Tribunal de Justiça do Paraná determinou o desarquivamento do inquérito policial que apurou o deslizamento de terra na BR-376 que atingiu 14 pessoas e dois mortos em Guaratuba. Decisão passa após um novo laudo pericial. Deslizamento ocorreu em 28 de novembro de 2022.
O novo laudo trouxe detalhes sobre as condições das encostas às margens da rodovia. Este documento foi encomendado pelas famílias das vítimas e teria apontado que o deslizamento era previsível e que poderia ter sido evitado.
Anterior ao deslizamento, quatro horas antes o mesmo trecho da rodovia chegou a ser interditado por conta de um deslizamento de menores proporções. Porém a estrada foi liberado após os trabalhos realizados e em sequência ocorrendo o grande deslizamento.
A Polícia Civil do Paraná (PCPR) concluiu o primeiro inquérito após nove meses depois do deslizamento e não determinou a responsabilidade sobre o acidente. Foi levantado apenas o número de pessoas ouvidas e os procedimentos adotados.

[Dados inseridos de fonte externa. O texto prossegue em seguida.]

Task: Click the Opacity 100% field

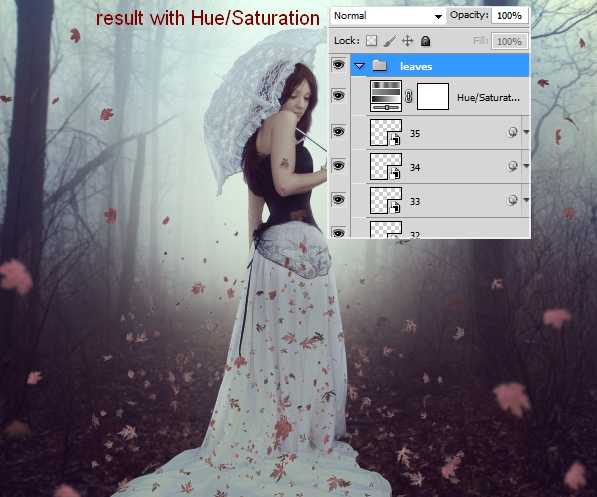Action: click(x=509, y=16)

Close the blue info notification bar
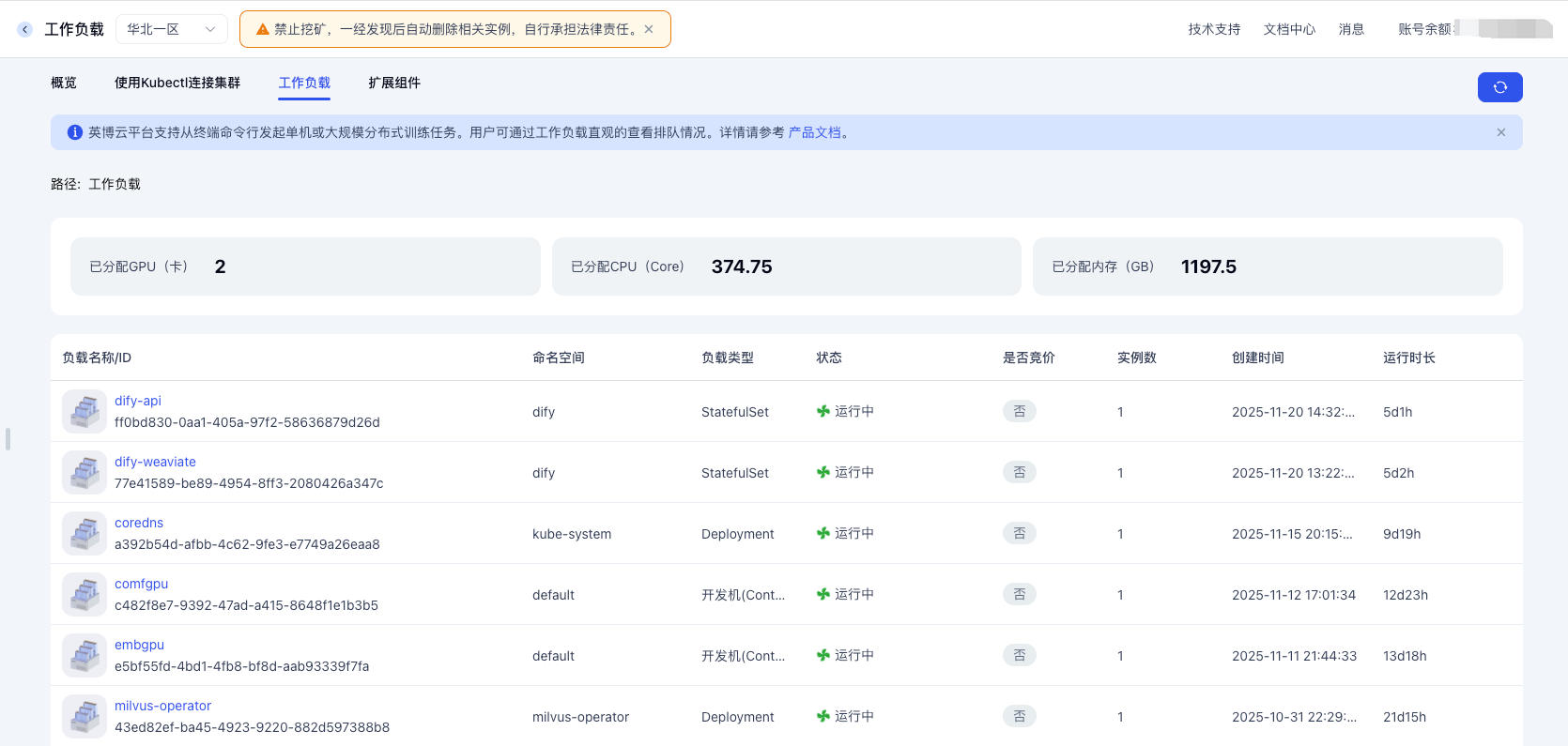click(x=1501, y=132)
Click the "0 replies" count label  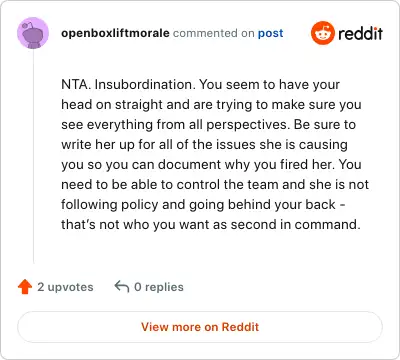[x=159, y=287]
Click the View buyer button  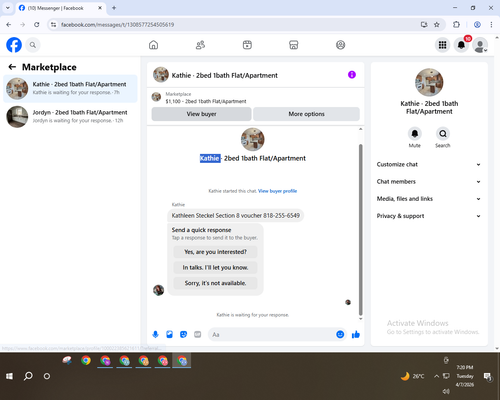pyautogui.click(x=201, y=114)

Já o novo laudo mostra que em março de 2019, a concessionário do trecho, Arteris Litoral Sul, apresentou para a Agência Nacional de Transportes Terrestres (ANTT) um relatório trazendo os riscos geológicos e geotécnicos em taludes (estruturas feitas em encostas para garantir estabilidade do terreno) na BR-376.
O estudo de 2019 foi feito por causa de movimentos do solo e o relatório apontou que, no km 669, local do deslizamento, “a região tinha 100% de possibilidade de movimento de massa”. Com isso, segundo o novo laudo, o estudo “concluiu que o deslizamento era previsível e poderia ter sido evitado mediante interdição daquele trecho da rodovia”.
O Ministério Público do Paraná (MPPR) concordou com a reabertura do inquérito, dando um prazo de 60 dias para que a Polícia Científica do Paraná realize uma nova perícia técnica sobre as causas do acidente e a previsibilidade do evento. Já a PCPR aguarda notificação do MP sobre o desarquivamento do caso, para abrir novas investigações.